Puede que de los tres el más perverso sea el montserratino, pues prefirió ahorrarse las incomodidades de salir de cacería y crear el grupo de boy scouts del monasterio, a cuyos miembros podía sobar sin salir de casa, pues le ponían enormemente los chavales de uniforme. Fundar una institución para abastecerse de carne fresca es una maldad equiparable a la de Marcial Maciel, quien da la impresión de haber alumbrado a los Legionarios de Cristo con esa intención. Y, además, el monje Soler no es una rareza en Montserrat: llevo oyendo chistes sobre críos sodomizados en el monasterio desde que tengo uso de razón, y hace años apareció en El País una serie de reportajes -bruscamente interrumpida, me pregunto por qué- en la que se dejaba constancia del progresivo empoderamiento de los monjes homosexuales en esa institución que, según el humanista Mikimoto, irradia catalanidad.
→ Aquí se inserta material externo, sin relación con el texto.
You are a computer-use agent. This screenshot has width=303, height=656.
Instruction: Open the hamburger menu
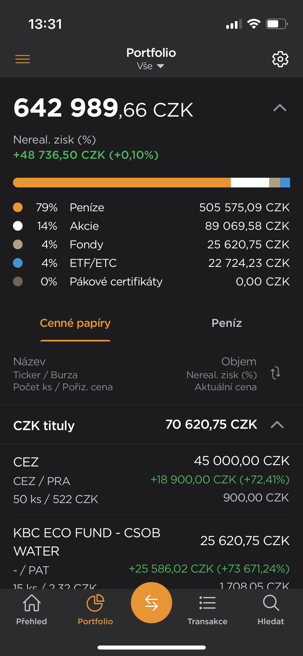pos(23,59)

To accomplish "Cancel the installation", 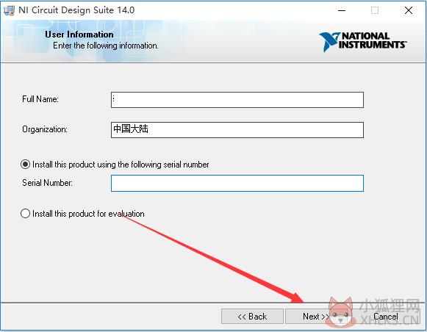I will click(x=386, y=317).
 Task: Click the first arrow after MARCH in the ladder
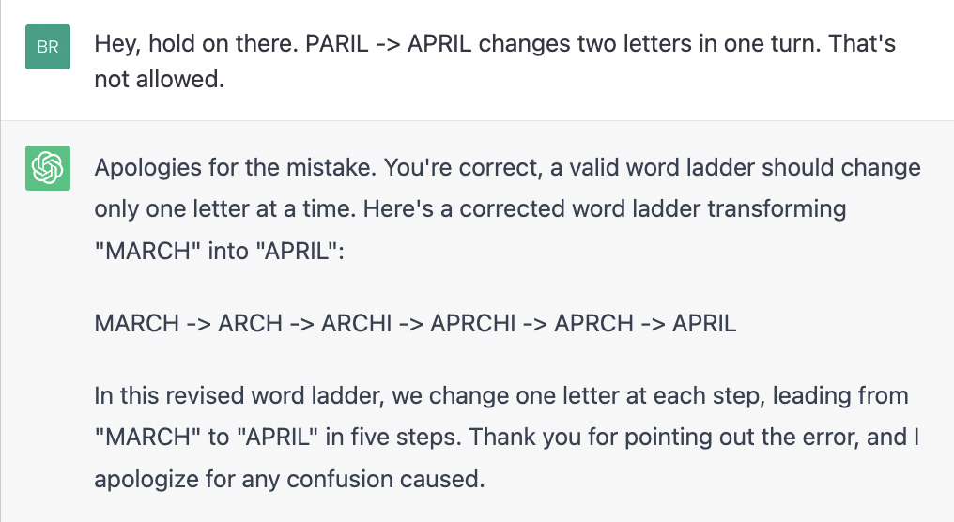198,324
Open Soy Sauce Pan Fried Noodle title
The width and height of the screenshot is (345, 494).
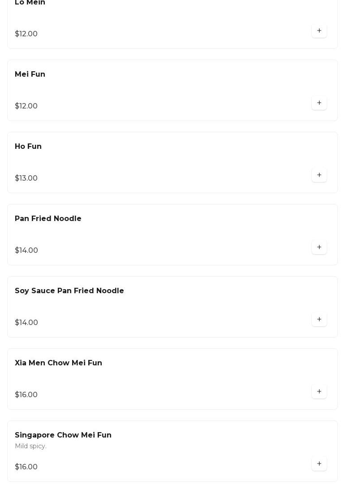click(x=69, y=291)
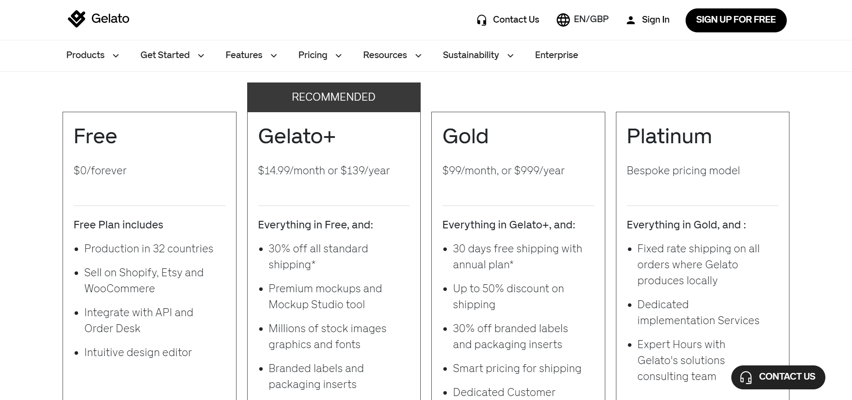Image resolution: width=852 pixels, height=400 pixels.
Task: Click the floating Contact Us button
Action: coord(778,377)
Durante mucho tiempo, algunos ilusos progresistas pensamos que los problemas se solucionarían eliminando el celibato, pero ahora podemos ver lo equivocados que estábamos. El celibato se impuso -como casi todo- por motivos económicos, para que las posibles riquezas de los curas no fuesen a parar a sus viudas e hijos, sino a la santa madre iglesia. A partir de entonces, los curas tuvieron que optar entre acogerse a la norma o dedicarse al sexo clandestino. Si era con mujeres, la sociedad solía mirar hacia otro lado y la pareja del cura y su barragana era tolerada mientras se comportase con discreción: el portugués Eça de Queiroz escribió una excelente novela sobre el sexo de los curas, El crimen del padre Amaro. La homosexualidad estaba peor vista y ocupaba un nivel más profundo de la clandestinidad. Manosear a menores era un concepto que estaba entre la leyenda urbana y un secreto a voces que nadie abordaba.
Pero esa clase de sexo ha resultado ser el más frecuente en la comunidad eclesial y el que menos razón nos daba a los opuestos al celibato. Si se tratase de un problema de relaciones entre adultos, la cosa podría acabar teniendo una solución. Pero el elevado número de curas pedófilos da mucho que pensar, y nada bueno. Según el obispo Blázquez, los curas solo suman el 3% de los pedófilos españoles, pero cuando tienes que recurrir a las estadísticas es que ya no sabes a qué agarrarte, sobre todo cuando la percepción popular no juega precisamente a tu favor.
Vaticano, tenemos un problema. O cambiamos las normas de aceptación para el club de los curas y entregamos a la justicia a los que pillamos in fraganti o el deterioro moral de la Iglesia Católica va a ser imparable. Por mí, como si la disuelven cual secta destructiva, pero los interesados en mantener sus chollos deberían ponerse las pilas. Si no lo hacen por los pobres críos a los que han arruinado la vida, que lo hagan por su supervivencia.